# TASK DETAILS
What is needed is an exact copy of the entries below, with the pictures left out.

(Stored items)
###
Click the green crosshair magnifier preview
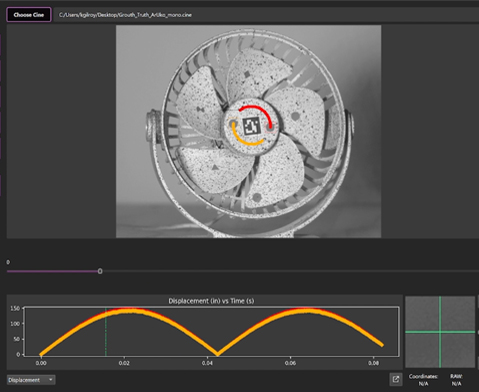 [x=440, y=332]
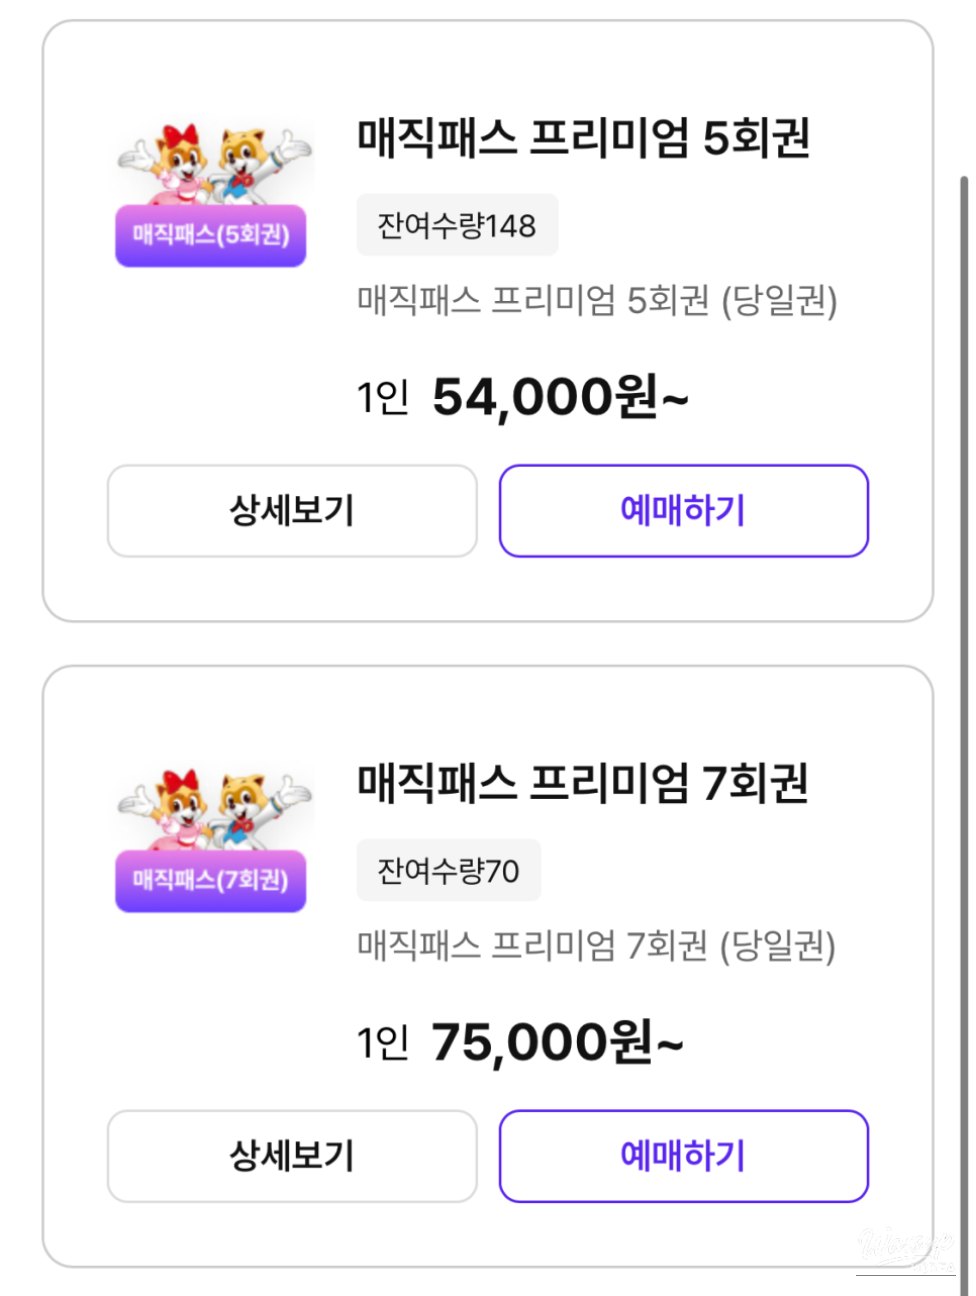Click the 잔여수량148 stock tag
Image resolution: width=976 pixels, height=1296 pixels.
457,225
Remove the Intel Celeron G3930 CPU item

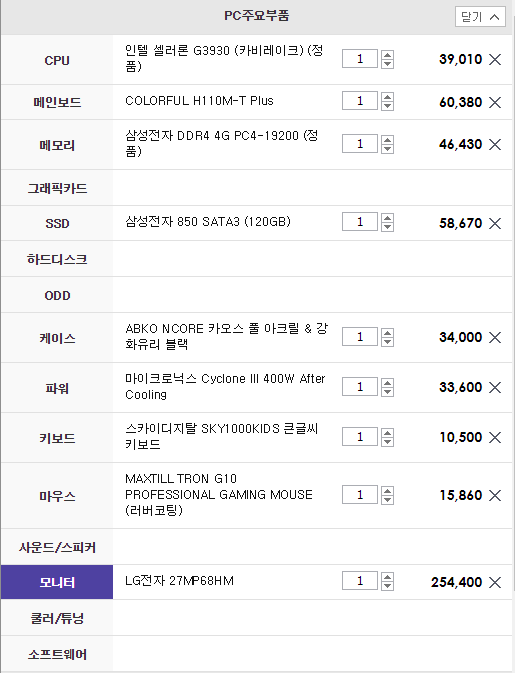tap(495, 59)
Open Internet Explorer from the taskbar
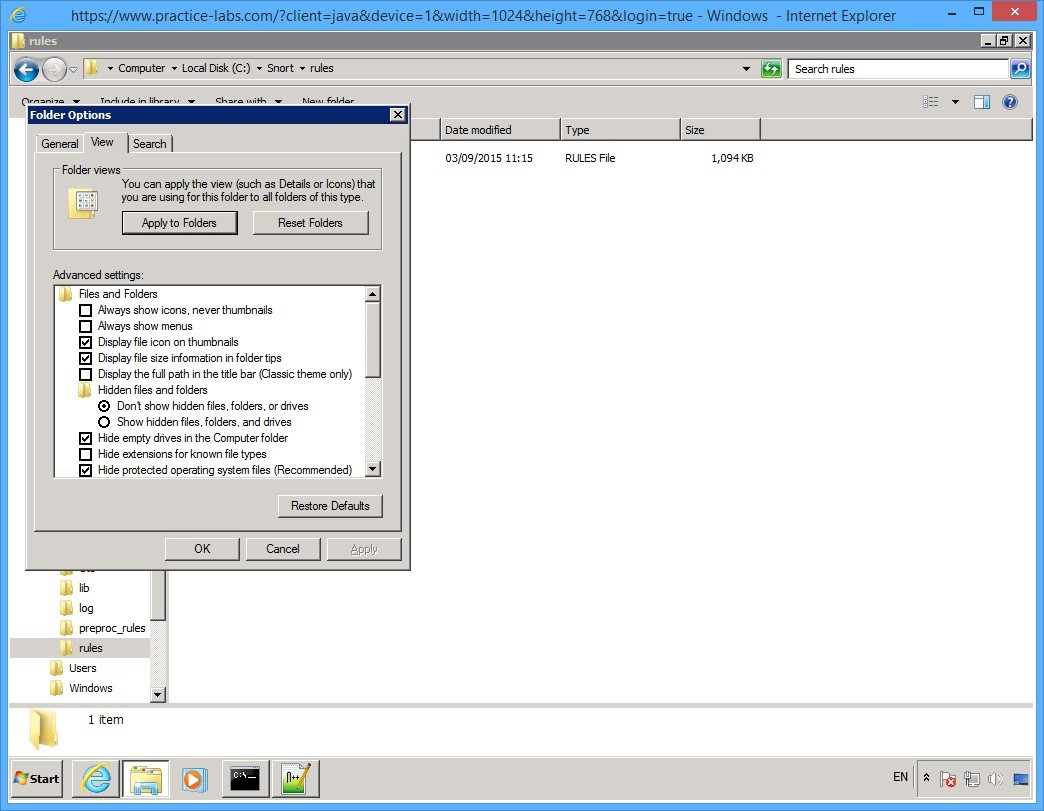1044x811 pixels. [x=95, y=779]
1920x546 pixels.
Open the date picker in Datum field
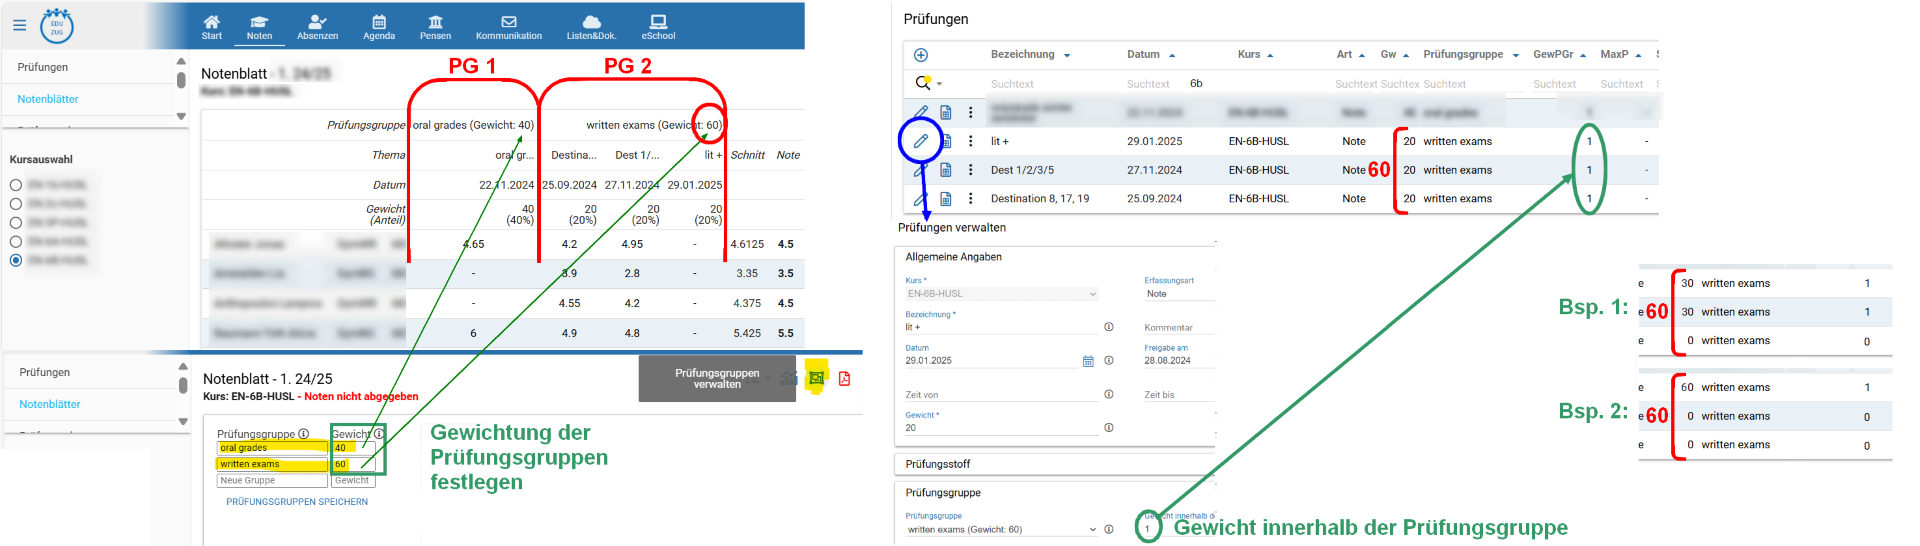tap(1088, 361)
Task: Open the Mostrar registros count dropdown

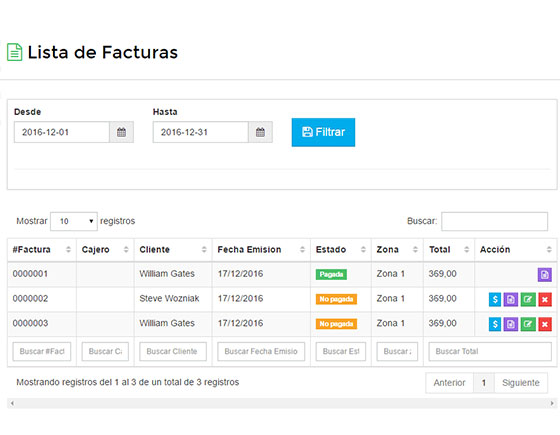Action: click(x=74, y=221)
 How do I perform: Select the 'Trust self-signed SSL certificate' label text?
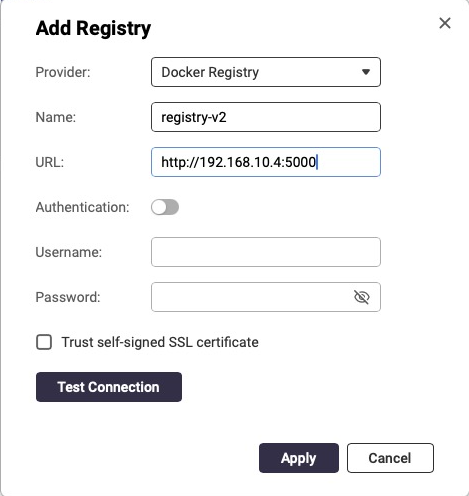point(160,342)
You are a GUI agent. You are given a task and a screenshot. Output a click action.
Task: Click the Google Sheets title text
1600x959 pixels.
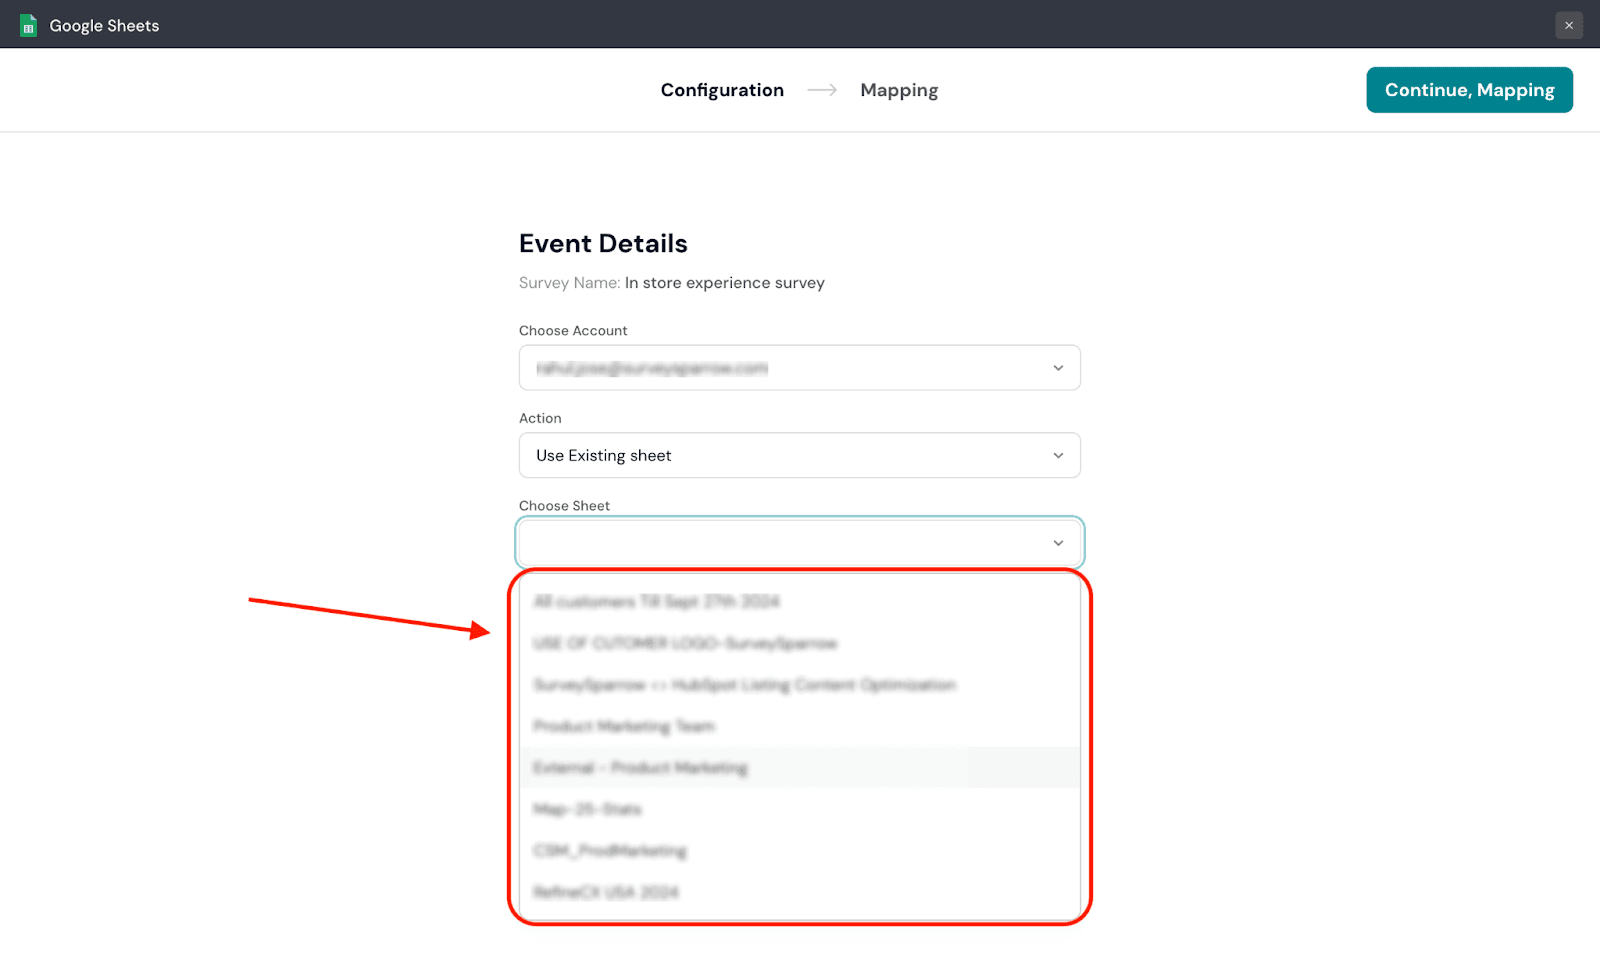tap(104, 25)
###
# EXERCISE SOLUTION
Click the green crosshair magnifier preview
 [x=440, y=332]
Click the 잔여수량148 stock tag
Image resolution: width=976 pixels, height=1296 pixels.
457,225
Remove the Intel Celeron G3930 CPU item

tap(495, 59)
Open Internet Explorer from the taskbar
1044x811 pixels. [x=95, y=779]
1920x546 pixels.
Open the date picker in Datum field
tap(1088, 361)
Task: Open the Mostrar registros count dropdown

Action: click(x=74, y=221)
 How do I perform: Select the 'Trust self-signed SSL certificate' label text?
point(160,342)
You are a GUI agent. You are given a task and a screenshot. Output a click action.
Task: Click the Google Sheets title text
1600x959 pixels.
tap(104, 25)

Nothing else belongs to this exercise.